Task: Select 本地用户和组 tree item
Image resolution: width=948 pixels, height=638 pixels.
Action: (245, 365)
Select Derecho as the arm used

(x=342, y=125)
◇ ◇ ◇ ◇ ◇
Each of the entries must be set down again exactly.

Task: Select 本地用户和组 tree item
Image resolution: width=948 pixels, height=638 pixels.
Action: (245, 365)
Select Derecho as the arm used

(x=342, y=125)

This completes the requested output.